Parameterermittlung Federsteifigkeit

Beachten Sie, dass folgende Schritte nur notwendig sind, wenn die in der Konfiguration angegebenen Vorschlagswerte kein zufriedenstellendes Ergebnis liefern.

Das Konfigurieren mancher Applikationstypen (z. B. Mastschwingen und Bauchschwingen) erfordert das Festlegen der Parameter "Federsteifigkeit zwischen Mast und Fahrwagen" sowie "Dämpfungsgrad zwischen Mast und Fahrwagen". Wenn Sie diese Werte z. B aus Mechanik-Simulationen nicht bereits kennen oder die vorgeschlagenen Werte beim Mastschwingen ein nicht zufriedenstellendes Ergebnis liefern, können diese wie folgt aus dem Signalverlauf des ausschwingenden Systems ermittelt werden.

  1. Aktivieren Sie im Konfigurationsmenü "Antipendelregelung" im Bereich "Grundeinstellungen" die Funktion "Unterstützung für Parameterermittlung" ("Aus Messung").
  2. Beladen Sie Ihre Applikation mit der erforderlichen Nutzlast und verfahren Sie die Hubachse in die Position, an der die größte Schwingung des Mastes auftritt. Beim Applikationstyp "Mastschwingen" ist dies z. B. meist der höchste Punkt am Mast und beim Applikationstyp "Bauchschwingen" die Mitte des Mastes. Aktualisieren Sie für den Zeitraum der Steifigkeitsermittlung den Wert für den Parameter "Entfernung zwischen Hub- und Fahrwagen zum Messzeitpunkt" auf die Hubhöhe, bei der die Messung durchgeführt wird. Wenn es die Applikation nicht zulässt ohne die Antipendelregelung an die vorgeschlagene Hubposition zu verfahren, kann die Schwingung auch bei geringerer Hubhöhe oder mit weniger Last erfolgen. Aktualisieren Sie entsprechend die Parameter. Beim Applikationstyp Bauchschwingen wird die "Entfernung zwischen Hub- und Fahrwagen zum Messzeitpunkt" durch die halbe Masthöhe vorgegeben, da die Messung in dieser Hubhöhe stattfinden muss.
  3. Deaktivieren Sie die Antipendelregelung, um die Schwingung zu messen, in dem Sie als "Applikationstyp" die Einstellung "Antipendelregelung aus" wählen oder über die Feldbusschnittstelle in den optionalen Prozessdaten unter Antipendelregelung über das Steuerwort die Antipendelregelung aus- und einschalten.
  4. Für die Ermittlung der erforderlichen Messwerte [20], [21] und [22] ist eine Scope- oder Trace-Aufzeichnung des Drehmoments erforderlich. Verfahren Sie für die Messung die Applikation bei maximal möglicher Beschleunigung und maximal möglichem Ruck. Nach dem Stoppvorgang schwingt der Mast nach. Dies ist im Drehmoment des Antriebs sichtbar, wenn dieser in Regelung bleibt. Die Schwingung dient als Grundlage für die Parameterermittlung. Das Ermitteln der Schwingungsamplituden und -periode ist alternativ auch z. B. per Videoaufnahme oder externem Messgerät möglich.
  5. [20]

    Schwingungsamplitude (1. Spitze)

    [21]

    Schwingungsamplitude (2. Spitze)

    [22]

    Schwingungsperiode (Zeit zwischen 1. und 2. Schwingungsamplitude)
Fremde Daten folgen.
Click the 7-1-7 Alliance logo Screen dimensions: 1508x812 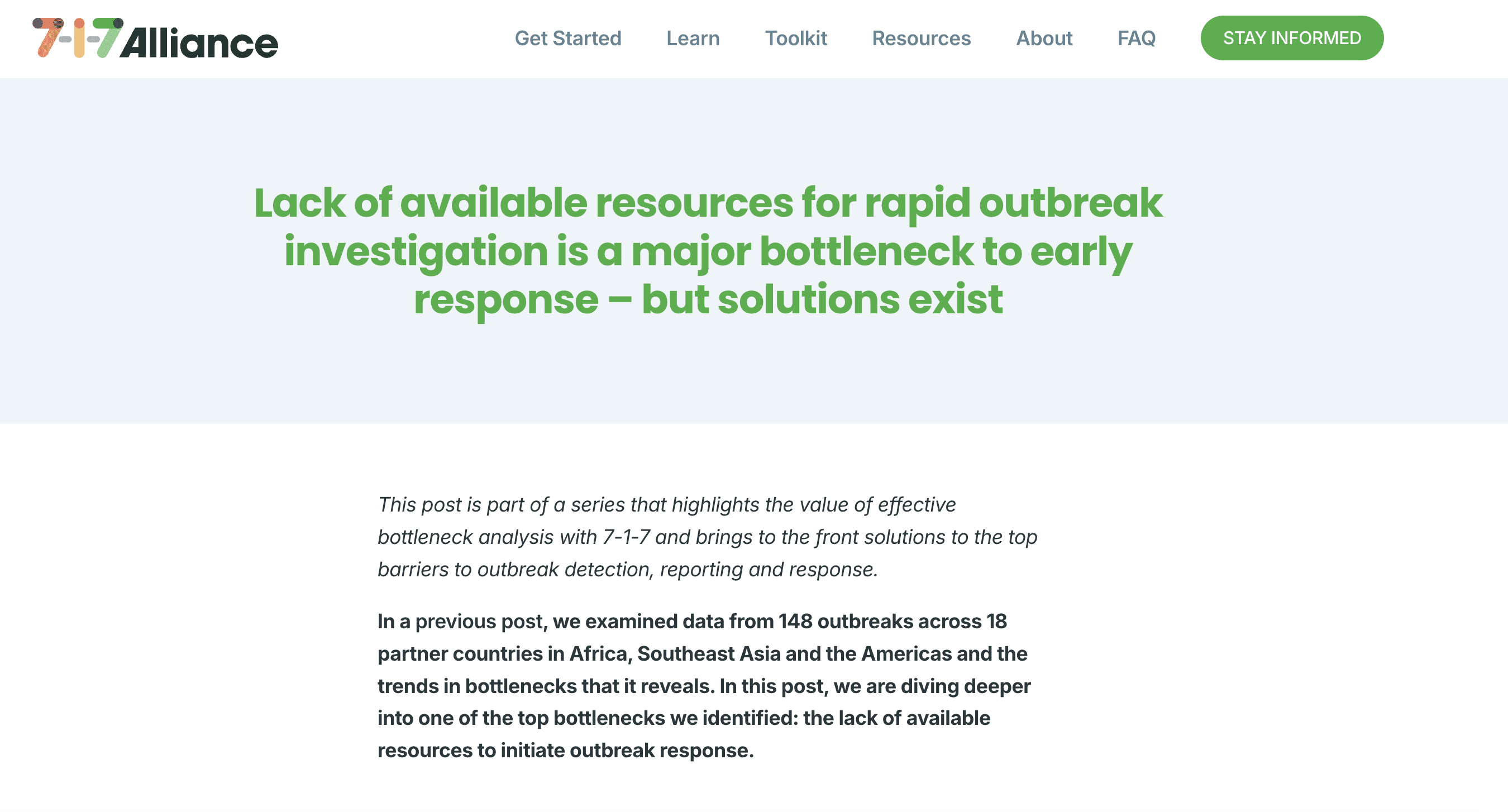coord(155,39)
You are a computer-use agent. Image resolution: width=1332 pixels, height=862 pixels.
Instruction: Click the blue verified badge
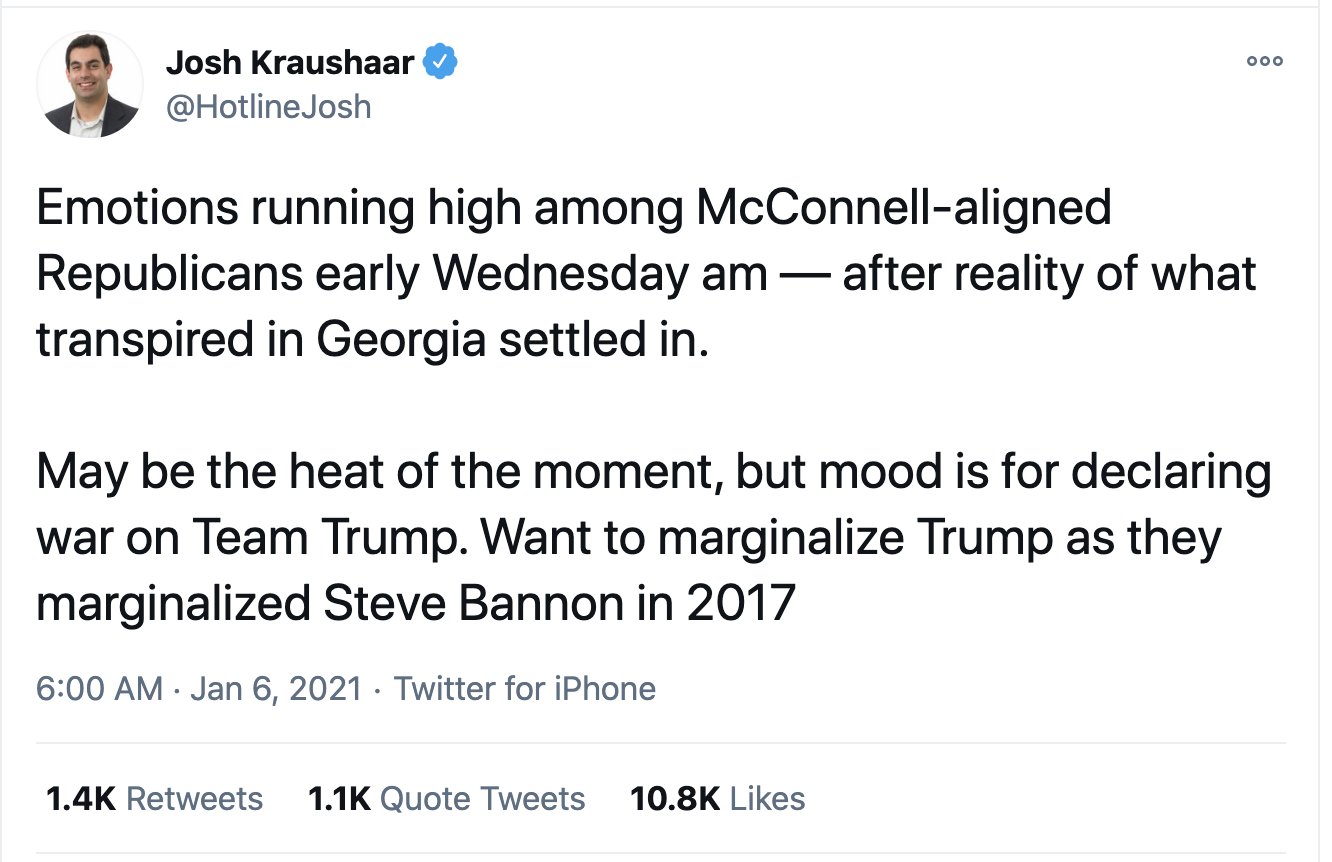click(x=440, y=62)
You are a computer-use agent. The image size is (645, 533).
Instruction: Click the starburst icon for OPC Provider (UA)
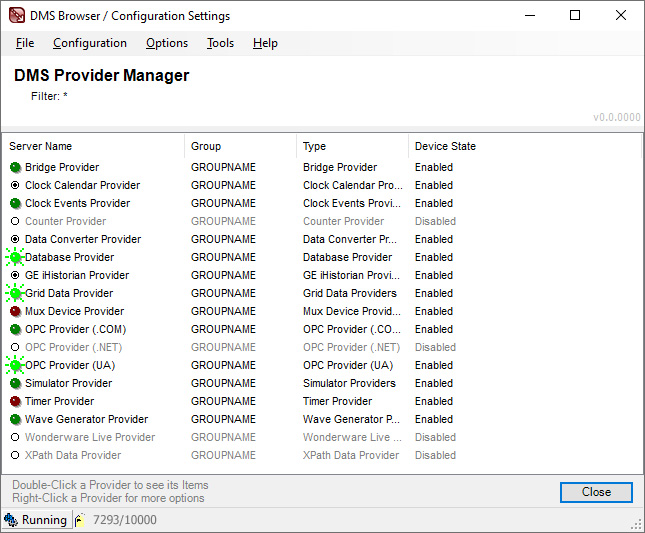[x=15, y=366]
  6. In der nachfolgenden Scope-Aufzeichnung ist das Drehmoment und die Geschwindigkeit einer Messfahrt abgebildet. Nach dem Stoppvorgang können die Schwingungen mit den Cursors vermessen und die fehlenden Werte ermittelt werden. Hier:
    • [20] Schwingungsamplitude (1. Spitze) = 35
    • [21] Schwingungsamplitude (2. Spitze) = 16.6
    • [22] Schwingungsperiode = 1.35 s

Die Spitzen der Schwingungsamplituden haben keine Einheit und können auch unabhängig von Ihrer Amplitude als Verhältnis zueinander angegeben werden (z. B. 1 : 0.8). Die "Schwingungsperiode" kann auch über mehrere Perioden hinweg bestimmt werden (z. B. gemessene Zeit / Anzahl Schwingungsperioden)
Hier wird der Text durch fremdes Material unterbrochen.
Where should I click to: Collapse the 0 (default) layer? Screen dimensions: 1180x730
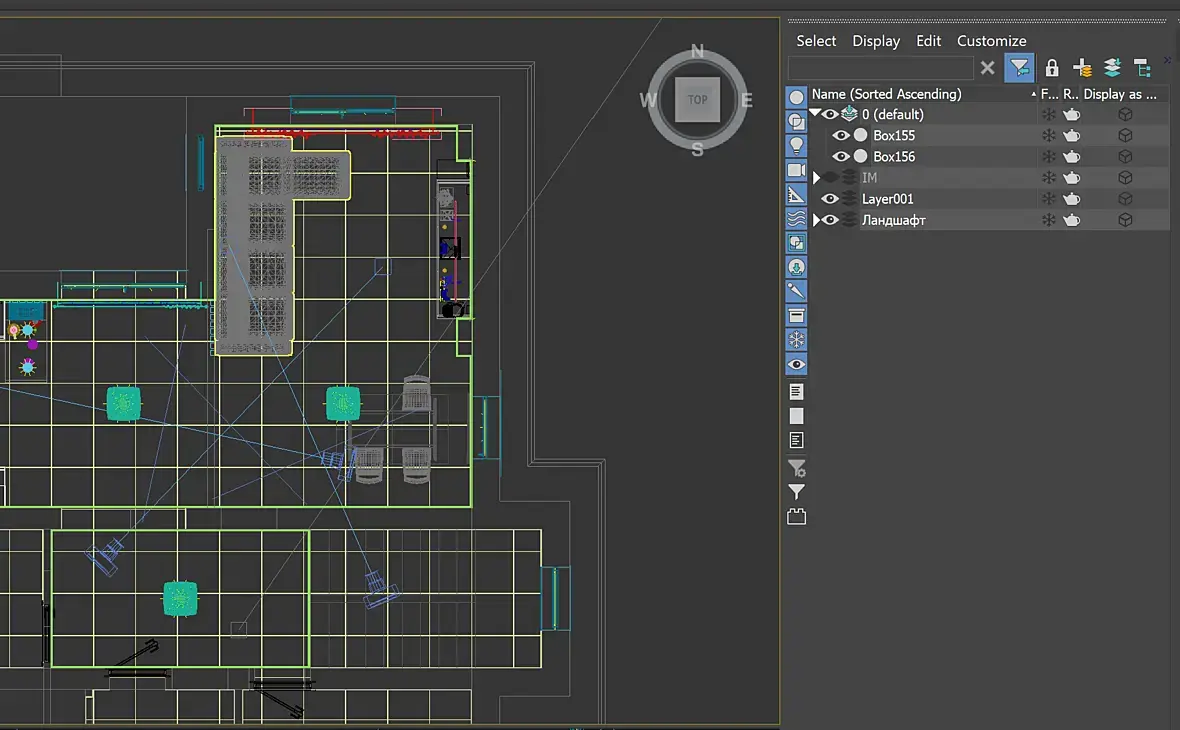point(815,113)
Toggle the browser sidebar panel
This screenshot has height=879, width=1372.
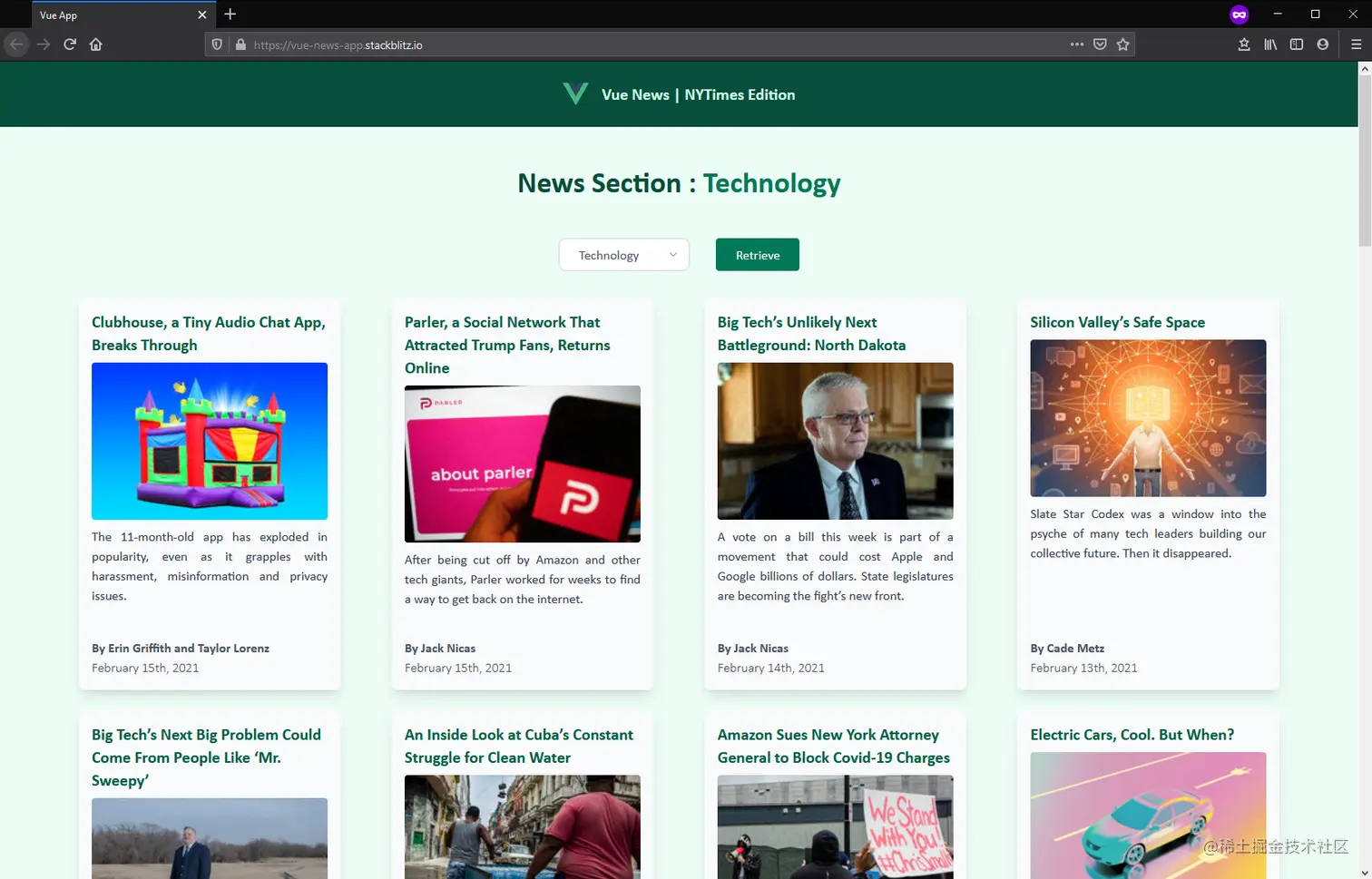1296,44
  1. Geben Sie die ermittelten Messwerte (siehe Grafik) in die entsprechenden Einstellungsfelder im Konfigurationsmenü "Antipendelregelung" unter "Unterstützung für Parameterermittlung" ein.
    • Die Werte "Dämpfungsgrad zwischen Mast und Fahrwerk" und "Federsteifigkeit zwischen Mast und Fahrwerk" werden berechnet und direkt für die Antipendelregelung übernommen.